Model fit depends on the specific quantization and the memory available to the system or GPU. In the examples above, Gemma 4:31b is roughly a 20 GB download, google/gemma-4-e4b is about 9.6 GB, glm-4.7-flash:q8_0 is about 32 GB, and glm-4.7-flash:q4_K_M is smaller and more practical on 32 GB Apple Silicon systems. In practice, you need enough available memory for model weights plus runtime overhead.
Do these environments automatically use CUDA on NVIDIA and Metal/MPS on Apple Silicon?
Yes. The environments use the platform-appropriate runtime stack automatically when compatible hardware is available. No separate environment definition is needed for Apple Silicon versus NVIDIA CUDA systems.
Do I need to clone a repository before using these environments?

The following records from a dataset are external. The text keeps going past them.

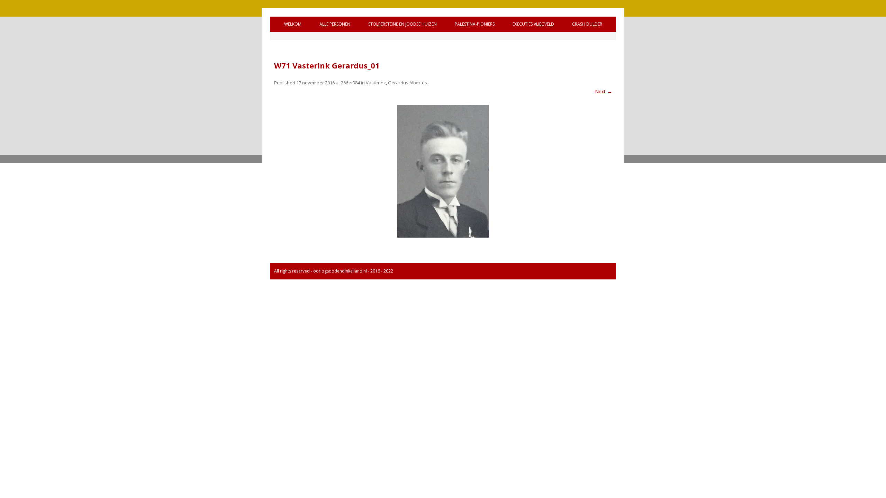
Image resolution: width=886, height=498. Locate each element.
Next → (603, 91)
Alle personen (334, 24)
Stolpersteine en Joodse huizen (402, 24)
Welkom (292, 24)
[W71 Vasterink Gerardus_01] (443, 171)
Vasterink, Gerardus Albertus (396, 83)
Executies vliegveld (533, 24)
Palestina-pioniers (475, 24)
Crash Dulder (587, 24)
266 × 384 (350, 83)
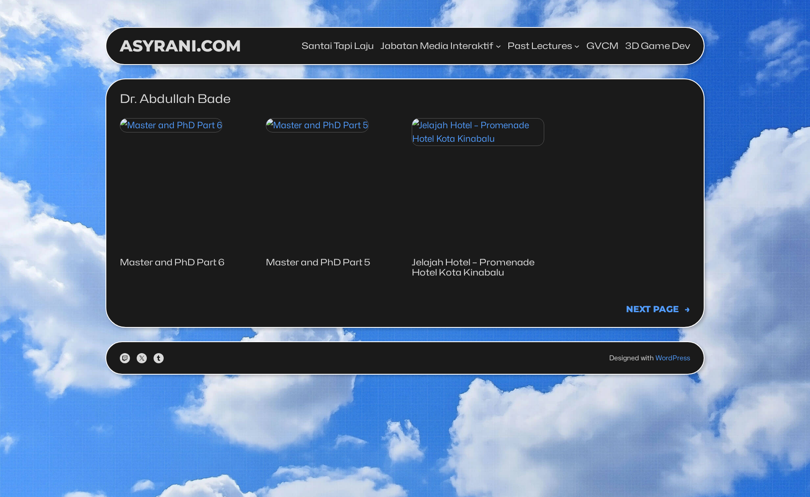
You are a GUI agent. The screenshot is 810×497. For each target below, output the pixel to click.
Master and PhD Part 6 (172, 262)
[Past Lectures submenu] (577, 46)
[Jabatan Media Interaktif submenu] (498, 46)
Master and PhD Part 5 (318, 262)
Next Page (658, 309)
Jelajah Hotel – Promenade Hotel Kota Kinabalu (473, 267)
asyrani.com (180, 46)
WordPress (673, 358)
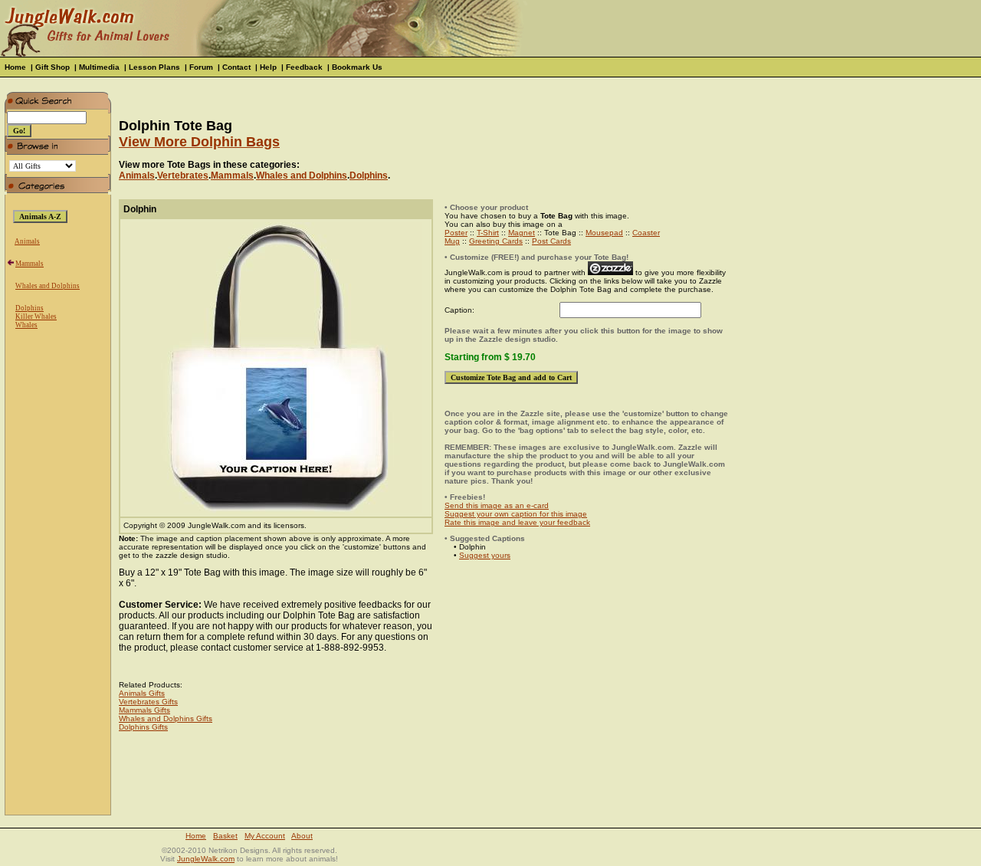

No. The examples in this article use remote FloxHub environments directly with flox activate -r .... That lets you run the environment without first copying it into a local project directory. If you want to modify the manifest, helper functions, or services, copy the environment locally with flox pull --copy.
Do the models run fully locally after download?
Yes. After the model files and toolchain are installed on the local machine, inference runs on the local system rather than through a hosted model API. Some coding agents may still ask you to configure authentication during first-run setup, depending on the tool and how it is being used.
Can I customize these environments for my own workflow?
Yes. You can add packages, enable disabled tools, define helper functions, and compose in other services such as Postgres, Redis, Airflow, or Spark. Flox treats the environment definition as a declarative runtime and build configuration that you can reuse or modify across machines. Just run flox pull --copy flox/agentic-ollama or flox pull --copy flox/agentic-lmstudio and use flox edit to edit the Flox manifest to make your changes.